[Word and item position data]
——

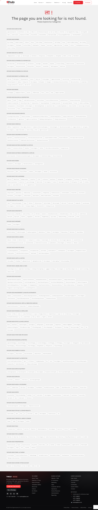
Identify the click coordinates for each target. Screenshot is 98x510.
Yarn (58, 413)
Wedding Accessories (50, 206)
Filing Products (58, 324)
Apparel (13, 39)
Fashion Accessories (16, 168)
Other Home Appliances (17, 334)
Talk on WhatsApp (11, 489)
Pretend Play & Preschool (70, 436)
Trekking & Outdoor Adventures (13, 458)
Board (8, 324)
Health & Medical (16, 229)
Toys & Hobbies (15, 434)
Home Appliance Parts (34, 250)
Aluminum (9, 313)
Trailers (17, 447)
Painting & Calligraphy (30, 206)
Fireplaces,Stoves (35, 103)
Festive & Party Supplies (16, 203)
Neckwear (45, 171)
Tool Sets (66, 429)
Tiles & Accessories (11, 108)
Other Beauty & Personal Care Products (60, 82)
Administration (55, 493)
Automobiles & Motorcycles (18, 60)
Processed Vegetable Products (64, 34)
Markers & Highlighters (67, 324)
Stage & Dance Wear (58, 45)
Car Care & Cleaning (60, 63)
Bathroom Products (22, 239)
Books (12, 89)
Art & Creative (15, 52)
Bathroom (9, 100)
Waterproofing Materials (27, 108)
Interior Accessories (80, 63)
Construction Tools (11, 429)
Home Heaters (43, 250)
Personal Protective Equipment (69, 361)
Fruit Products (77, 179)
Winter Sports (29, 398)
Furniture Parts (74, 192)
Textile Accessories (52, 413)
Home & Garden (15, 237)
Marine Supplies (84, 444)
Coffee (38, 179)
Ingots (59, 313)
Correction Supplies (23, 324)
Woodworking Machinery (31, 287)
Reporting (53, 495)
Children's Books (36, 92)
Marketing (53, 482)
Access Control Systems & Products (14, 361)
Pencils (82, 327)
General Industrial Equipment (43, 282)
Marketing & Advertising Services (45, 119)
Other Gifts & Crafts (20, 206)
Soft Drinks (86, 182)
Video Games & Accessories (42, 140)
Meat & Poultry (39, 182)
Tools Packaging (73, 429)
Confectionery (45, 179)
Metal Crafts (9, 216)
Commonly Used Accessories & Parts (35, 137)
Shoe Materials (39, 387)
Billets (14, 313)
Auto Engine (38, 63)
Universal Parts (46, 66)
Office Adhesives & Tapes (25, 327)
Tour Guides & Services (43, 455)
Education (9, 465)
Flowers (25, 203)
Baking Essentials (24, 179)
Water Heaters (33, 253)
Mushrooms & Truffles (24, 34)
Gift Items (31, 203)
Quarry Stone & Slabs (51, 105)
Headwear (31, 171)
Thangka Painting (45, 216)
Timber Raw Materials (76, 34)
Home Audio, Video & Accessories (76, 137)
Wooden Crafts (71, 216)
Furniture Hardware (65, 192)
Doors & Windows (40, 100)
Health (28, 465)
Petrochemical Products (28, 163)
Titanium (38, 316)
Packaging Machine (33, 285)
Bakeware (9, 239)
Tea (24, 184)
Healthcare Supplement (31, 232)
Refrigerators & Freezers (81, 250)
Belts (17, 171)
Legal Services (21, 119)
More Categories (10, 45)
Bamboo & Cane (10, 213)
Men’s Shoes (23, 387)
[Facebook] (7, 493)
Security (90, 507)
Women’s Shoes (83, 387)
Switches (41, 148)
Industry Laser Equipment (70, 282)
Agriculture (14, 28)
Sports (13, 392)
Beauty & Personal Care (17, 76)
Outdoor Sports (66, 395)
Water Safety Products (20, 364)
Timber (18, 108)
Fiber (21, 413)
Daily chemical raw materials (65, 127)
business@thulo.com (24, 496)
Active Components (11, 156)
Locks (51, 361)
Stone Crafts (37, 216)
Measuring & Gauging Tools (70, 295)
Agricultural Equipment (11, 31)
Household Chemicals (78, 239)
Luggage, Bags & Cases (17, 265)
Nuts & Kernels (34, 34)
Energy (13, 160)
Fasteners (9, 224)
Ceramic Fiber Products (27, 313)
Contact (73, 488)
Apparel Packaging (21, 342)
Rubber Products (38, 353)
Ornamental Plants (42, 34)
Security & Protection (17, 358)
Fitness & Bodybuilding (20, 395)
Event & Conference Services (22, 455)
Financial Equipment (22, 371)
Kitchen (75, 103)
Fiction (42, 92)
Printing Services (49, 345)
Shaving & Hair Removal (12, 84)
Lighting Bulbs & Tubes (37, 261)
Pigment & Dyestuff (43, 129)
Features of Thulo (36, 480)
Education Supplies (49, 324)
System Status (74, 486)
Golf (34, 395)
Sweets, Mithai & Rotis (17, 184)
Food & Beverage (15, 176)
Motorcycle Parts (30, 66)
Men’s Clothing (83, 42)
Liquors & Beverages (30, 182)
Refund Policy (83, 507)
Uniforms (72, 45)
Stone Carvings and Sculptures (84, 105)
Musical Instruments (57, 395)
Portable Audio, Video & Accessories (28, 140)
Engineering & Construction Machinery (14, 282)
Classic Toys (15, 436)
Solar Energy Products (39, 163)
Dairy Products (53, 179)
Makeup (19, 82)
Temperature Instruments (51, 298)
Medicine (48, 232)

——

PROBLEM REQUIREMENTS: Please rewrite the lines from the line with "Personal Protective Equipment (69, 361)" to the line with "Pencils (82, 327)", replacing "Coffee" with "Tea" and changing nothing else.

CORRECT RESULT:
Personal Protective Equipment (69, 361)
Fruit Products (77, 179)
Winter Sports (29, 398)
Furniture Parts (74, 192)
Textile Accessories (52, 413)
Home & Garden (15, 237)
Marine Supplies (84, 444)
Tea (38, 179)
Ingots (59, 313)
Correction Supplies (23, 324)
Woodworking Machinery (31, 287)
Reporting (53, 495)
Children's Books (36, 92)
Marketing (53, 482)
Access Control Systems & Products (14, 361)
Pencils (82, 327)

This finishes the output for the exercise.